───── GIVEN RECORDS ─────

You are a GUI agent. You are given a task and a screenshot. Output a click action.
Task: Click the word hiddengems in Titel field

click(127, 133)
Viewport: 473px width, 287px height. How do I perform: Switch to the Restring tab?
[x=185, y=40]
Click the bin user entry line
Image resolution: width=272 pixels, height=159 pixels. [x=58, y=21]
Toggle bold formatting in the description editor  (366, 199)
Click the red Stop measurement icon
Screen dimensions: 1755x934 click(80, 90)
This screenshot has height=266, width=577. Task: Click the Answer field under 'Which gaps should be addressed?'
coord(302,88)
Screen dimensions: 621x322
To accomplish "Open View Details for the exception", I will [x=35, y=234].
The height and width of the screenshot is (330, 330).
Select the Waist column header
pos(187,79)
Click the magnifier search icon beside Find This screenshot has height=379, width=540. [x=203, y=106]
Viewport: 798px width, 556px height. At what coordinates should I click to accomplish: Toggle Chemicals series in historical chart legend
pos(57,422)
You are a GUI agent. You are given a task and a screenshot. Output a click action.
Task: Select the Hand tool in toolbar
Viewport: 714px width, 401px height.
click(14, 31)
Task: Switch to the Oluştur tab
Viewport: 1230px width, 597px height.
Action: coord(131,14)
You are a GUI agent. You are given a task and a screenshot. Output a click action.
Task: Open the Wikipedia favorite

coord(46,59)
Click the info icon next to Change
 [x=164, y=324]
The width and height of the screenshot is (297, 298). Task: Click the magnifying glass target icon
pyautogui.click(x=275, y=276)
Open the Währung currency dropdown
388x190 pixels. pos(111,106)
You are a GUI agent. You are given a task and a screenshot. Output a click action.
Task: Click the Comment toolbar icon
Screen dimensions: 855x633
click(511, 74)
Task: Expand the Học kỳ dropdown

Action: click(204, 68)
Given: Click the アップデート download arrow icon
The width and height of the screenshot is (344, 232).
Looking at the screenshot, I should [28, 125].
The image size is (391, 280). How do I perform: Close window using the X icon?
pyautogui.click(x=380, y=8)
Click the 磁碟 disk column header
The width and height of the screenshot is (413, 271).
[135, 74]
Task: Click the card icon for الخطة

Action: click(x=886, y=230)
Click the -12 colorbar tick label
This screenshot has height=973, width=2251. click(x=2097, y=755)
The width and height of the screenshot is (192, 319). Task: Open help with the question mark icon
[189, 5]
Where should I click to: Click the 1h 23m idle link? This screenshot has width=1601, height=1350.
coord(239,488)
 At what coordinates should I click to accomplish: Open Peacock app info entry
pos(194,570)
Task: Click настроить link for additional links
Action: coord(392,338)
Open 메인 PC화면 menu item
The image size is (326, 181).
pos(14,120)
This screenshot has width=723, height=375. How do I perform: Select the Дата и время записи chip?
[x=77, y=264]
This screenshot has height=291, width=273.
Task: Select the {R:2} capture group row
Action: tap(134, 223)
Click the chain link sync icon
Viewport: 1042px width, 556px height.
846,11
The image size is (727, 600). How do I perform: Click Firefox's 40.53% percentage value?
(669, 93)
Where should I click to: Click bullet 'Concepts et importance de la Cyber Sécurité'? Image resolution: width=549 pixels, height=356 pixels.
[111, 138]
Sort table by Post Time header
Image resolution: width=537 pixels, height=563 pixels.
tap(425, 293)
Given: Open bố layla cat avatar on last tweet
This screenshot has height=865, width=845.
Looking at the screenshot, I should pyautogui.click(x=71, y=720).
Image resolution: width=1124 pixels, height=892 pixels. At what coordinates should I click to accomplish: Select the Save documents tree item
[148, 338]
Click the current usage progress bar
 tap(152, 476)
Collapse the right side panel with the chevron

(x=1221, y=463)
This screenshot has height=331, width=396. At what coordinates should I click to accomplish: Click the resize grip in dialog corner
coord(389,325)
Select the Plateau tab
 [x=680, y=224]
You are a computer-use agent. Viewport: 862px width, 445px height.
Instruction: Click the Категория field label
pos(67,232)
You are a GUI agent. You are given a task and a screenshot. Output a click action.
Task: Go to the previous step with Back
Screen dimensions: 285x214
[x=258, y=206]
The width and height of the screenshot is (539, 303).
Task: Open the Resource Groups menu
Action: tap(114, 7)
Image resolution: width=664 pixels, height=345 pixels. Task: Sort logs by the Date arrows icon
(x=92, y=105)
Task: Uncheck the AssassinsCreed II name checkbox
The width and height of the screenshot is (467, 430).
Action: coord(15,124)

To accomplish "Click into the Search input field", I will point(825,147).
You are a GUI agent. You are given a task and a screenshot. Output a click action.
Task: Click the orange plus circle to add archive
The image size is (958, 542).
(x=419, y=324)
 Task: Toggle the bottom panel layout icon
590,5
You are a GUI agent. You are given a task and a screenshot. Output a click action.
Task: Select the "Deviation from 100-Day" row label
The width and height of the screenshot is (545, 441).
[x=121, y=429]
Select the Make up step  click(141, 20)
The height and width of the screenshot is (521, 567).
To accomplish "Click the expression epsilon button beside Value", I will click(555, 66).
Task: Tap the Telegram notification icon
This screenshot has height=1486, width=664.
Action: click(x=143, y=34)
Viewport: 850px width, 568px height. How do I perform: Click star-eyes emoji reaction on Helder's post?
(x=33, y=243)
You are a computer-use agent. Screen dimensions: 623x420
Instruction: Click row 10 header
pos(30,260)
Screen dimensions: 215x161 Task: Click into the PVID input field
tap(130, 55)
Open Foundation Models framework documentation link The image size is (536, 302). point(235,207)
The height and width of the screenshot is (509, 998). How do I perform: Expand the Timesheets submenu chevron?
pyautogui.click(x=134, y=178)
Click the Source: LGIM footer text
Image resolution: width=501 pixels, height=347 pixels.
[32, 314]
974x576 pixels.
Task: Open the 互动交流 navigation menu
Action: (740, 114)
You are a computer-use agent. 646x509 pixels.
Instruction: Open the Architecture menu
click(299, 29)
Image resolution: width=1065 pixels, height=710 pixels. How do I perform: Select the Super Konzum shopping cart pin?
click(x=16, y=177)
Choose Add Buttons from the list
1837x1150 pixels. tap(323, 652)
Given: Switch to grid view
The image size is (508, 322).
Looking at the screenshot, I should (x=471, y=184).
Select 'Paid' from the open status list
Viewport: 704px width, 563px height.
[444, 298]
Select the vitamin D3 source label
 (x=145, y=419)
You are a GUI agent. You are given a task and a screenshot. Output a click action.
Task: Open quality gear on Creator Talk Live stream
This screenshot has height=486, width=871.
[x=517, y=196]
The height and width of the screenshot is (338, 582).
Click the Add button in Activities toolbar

─────

Can you render every line of the records above as a Markdown table with the columns Row and Line, numbering each row and leaving out blank lines?

### RESPONSE:
| Row | Line |
|---|---|
| 1 | You are a GUI agent. You are given a task and a screenshot. Output a click action. |
| 2 | Task: Click the word hiddengems in Titel field |
| 3 | click(127, 133) |
| 4 | Viewport: 473px width, 287px height. How do I perform: Switch to the Restring tab? |
| 5 | [x=185, y=40] |
| 6 | Click the bin user entry line |
| 7 | Image resolution: width=272 pixels, height=159 pixels. [x=58, y=21] |
| 8 | Toggle bold formatting in the description editor  (366, 199) |
| 9 | Click the red Stop measurement icon |
| 10 | Screen dimensions: 1755x934 click(80, 90) |
| 11 | This screenshot has height=266, width=577. Task: Click the Answer field under 'Which gaps should be addressed?' |
| 12 | coord(302,88) |
| 13 | Screen dimensions: 621x322 |
| 14 | To accomplish "Open View Details for the exception", I will [x=35, y=234]. |
| 15 | The height and width of the screenshot is (330, 330). |
| 16 | Select the Waist column header |
| 17 | pos(187,79) |
| 18 | Click the magnifier search icon beside Find This screenshot has height=379, width=540. [x=203, y=106] |
| 19 | Viewport: 798px width, 556px height. At what coordinates should I click to accomplish: Toggle Chemicals series in historical chart legend |
| 20 | pos(57,422) |
| 21 | You are a GUI agent. You are given a task and a screenshot. Output a click action. |
| 22 | Task: Select the Hand tool in toolbar |
| 23 | Viewport: 714px width, 401px height. |
| 24 | click(14, 31) |
| 25 | Task: Switch to the Oluştur tab |
| 26 | Viewport: 1230px width, 597px height. |
| 27 | Action: coord(131,14) |
| 28 | You are a GUI agent. You are given a task and a screenshot. Output a click action. |
| 29 | Task: Open the Wikipedia favorite |
| 30 | coord(46,59) |
| 31 | Click the info icon next to Change |
| 32 |  [x=164, y=324] |
| 33 | The width and height of the screenshot is (297, 298). Task: Click the magnifying glass target icon |
| 34 | pyautogui.click(x=275, y=276) |
| 35 | Open the Währung currency dropdown |
| 36 | 388x190 pixels. pos(111,106) |
| 37 | You are a GUI agent. You are given a task and a screenshot. Output a click action. |
| 38 | Task: Click the Comment toolbar icon |
| 39 | Screen dimensions: 855x633 |
| 40 | click(511, 74) |
| 41 | Task: Expand the Học kỳ dropdown |
| 42 | Action: click(204, 68) |
| 43 | Given: Click the アップデート download arrow icon |
| 44 | The width and height of the screenshot is (344, 232). |
| 45 | Looking at the screenshot, I should [28, 125]. |
| 46 | The image size is (391, 280). How do I perform: Close window using the X icon? |
| 47 | pyautogui.click(x=380, y=8) |
| 48 | Click the 磁碟 disk column header |
| 49 | The width and height of the screenshot is (413, 271). |
| 50 | [135, 74] |
| 51 | Task: Click the card icon for الخطة |
| 52 | Action: click(x=886, y=230) |
| 53 | Click the -12 colorbar tick label |
| 54 | This screenshot has height=973, width=2251. click(x=2097, y=755) |
| 55 | The width and height of the screenshot is (192, 319). Task: Open help with the question mark icon |
| 56 | [189, 5] |
| 57 | Where should I click to: Click the 1h 23m idle link? This screenshot has width=1601, height=1350. |
| 58 | coord(239,488) |
| 59 |  At what coordinates should I click to accomplish: Open Peacock app info entry |
| 60 | pos(194,570) |
| 61 | Task: Click настроить link for additional links |
| 62 | Action: coord(392,338) |
| 63 | Open 메인 PC화면 menu item |
| 64 | The image size is (326, 181). |
| 65 | pos(14,120) |
| 66 | This screenshot has width=723, height=375. How do I perform: Select the Дата и время записи chip? |
| 67 | [x=77, y=264] |
| 68 | This screenshot has height=291, width=273. |
| 69 | Task: Select the {R:2} capture group row |
| 70 | Action: tap(134, 223) |
| 71 | Click the chain link sync icon |
| 72 | Viewport: 1042px width, 556px height. |
| 73 | 846,11 |
| 74 | The image size is (727, 600). How do I perform: Click Firefox's 40.53% percentage value? |
| 75 | (669, 93) |
| 76 | Where should I click to: Click bullet 'Concepts et importance de la Cyber Sécurité'? Image resolution: width=549 pixels, height=356 pixels. |
| 77 | [111, 138] |
| 78 | Sort table by Post Time header |
| 79 | Image resolution: width=537 pixels, height=563 pixels. |
| 80 | tap(425, 293) |
| 81 | Given: Open bố layla cat avatar on last tweet |
| 82 | This screenshot has height=865, width=845. |
| 83 | Looking at the screenshot, I should pyautogui.click(x=71, y=720). |
| 84 | Image resolution: width=1124 pixels, height=892 pixels. At what coordinates should I click to accomplish: Select the Save documents tree item |
| 85 | [148, 338] |
| 86 | Click the current usage progress bar |
| 87 |  tap(152, 476) |
| 88 | Collapse the right side panel with the chevron |
| 89 | (x=1221, y=463) |
| 90 | This screenshot has height=331, width=396. At what coordinates should I click to accomplish: Click the resize grip in dialog corner |
| 91 | coord(389,325) |
| 92 | Select the Plateau tab |
| 93 |  [x=680, y=224] |
| 94 | You are a computer-use agent. Viewport: 862px width, 445px height. |
| 95 | Instruction: Click the Категория field label |
| 96 | pos(67,232) |
| 97 | You are a GUI agent. You are given a task and a screenshot. Output a click action. |
| 98 | Task: Go to the previous step with Back |
| 99 | Screen dimensions: 285x214 |
| 100 | [x=258, y=206] |
| 101 | The width and height of the screenshot is (539, 303). |
| 102 | Task: Open the Resource Groups menu |
| 103 | Action: tap(114, 7) |
| 104 | Image resolution: width=664 pixels, height=345 pixels. Task: Sort logs by the Date arrows icon |
| 105 | (x=92, y=105) |
| 106 | Task: Uncheck the AssassinsCreed II name checkbox |
| 107 | The width and height of the screenshot is (467, 430). |
| 108 | Action: coord(15,124) |
| 109 | To accomplish "Click into the Search input field", I will point(825,147). |
| 110 | You are a GUI agent. You are given a task and a screenshot. Output a click action. |
| 111 | Task: Click the orange plus circle to add archive |
| 112 | The image size is (958, 542). |
| 113 | (x=419, y=324) |
| 114 |  Task: Toggle the bottom panel layout icon |
| 115 | 590,5 |
| 116 | You are a GUI agent. You are given a task and a screenshot. Output a click action. |
| 117 | Task: Select the "Deviation from 100-Day" row label |
| 118 | The width and height of the screenshot is (545, 441). |
| 119 | [x=121, y=429] |
| 120 | Select the Make up step  click(141, 20) |
| 121 | The height and width of the screenshot is (521, 567). |
| 122 | To accomplish "Click the expression epsilon button beside Value", I will click(555, 66). |
| 123 | Task: Tap the Telegram notification icon |
| 124 | This screenshot has height=1486, width=664. |
| 125 | Action: click(x=143, y=34) |
| 126 | Viewport: 850px width, 568px height. How do I perform: Click star-eyes emoji reaction on Helder's post? |
| 127 | (x=33, y=243) |
| 128 | You are a computer-use agent. Screen dimensions: 623x420 |
| 129 | Instruction: Click row 10 header |
| 130 | pos(30,260) |
| 131 | Screen dimensions: 215x161 Task: Click into the PVID input field |
| 132 | tap(130, 55) |
| 133 | Open Foundation Models framework documentation link The image size is (536, 302). point(235,207) |
| 134 | The height and width of the screenshot is (509, 998). How do I perform: Expand the Timesheets submenu chevron? |
| 135 | pyautogui.click(x=134, y=178) |
| 136 | Click the Source: LGIM footer text |
| 137 | Image resolution: width=501 pixels, height=347 pixels. |
| 138 | [32, 314] |
| 139 | 974x576 pixels. |
| 140 | Task: Open the 互动交流 navigation menu |
| 141 | Action: (740, 114) |
| 142 | You are a computer-use agent. 646x509 pixels. |
| 143 | Instruction: Open the Architecture menu |
| 144 | click(299, 29) |
| 145 | Image resolution: width=1065 pixels, height=710 pixels. How do I perform: Select the Super Konzum shopping cart pin? |
| 146 | click(x=16, y=177) |
| 147 | Choose Add Buttons from the list |
| 148 | 1837x1150 pixels. tap(323, 652) |
| 149 | Given: Switch to grid view |
| 150 | The image size is (508, 322). |
| 151 | Looking at the screenshot, I should (x=471, y=184). |
| 152 | Select 'Paid' from the open status list |
| 153 | Viewport: 704px width, 563px height. |
| 154 | [444, 298] |
| 155 | Select the vitamin D3 source label |
| 156 |  (x=145, y=419) |
| 157 | You are a GUI agent. You are given a task and a screenshot. Output a click action. |
| 158 | Task: Open quality gear on Creator Talk Live stream |
| 159 | This screenshot has height=486, width=871. |
| 160 | [x=517, y=196] |
| 161 | The height and width of the screenshot is (338, 582). |
| 162 | Click the Add button in Activities toolbar |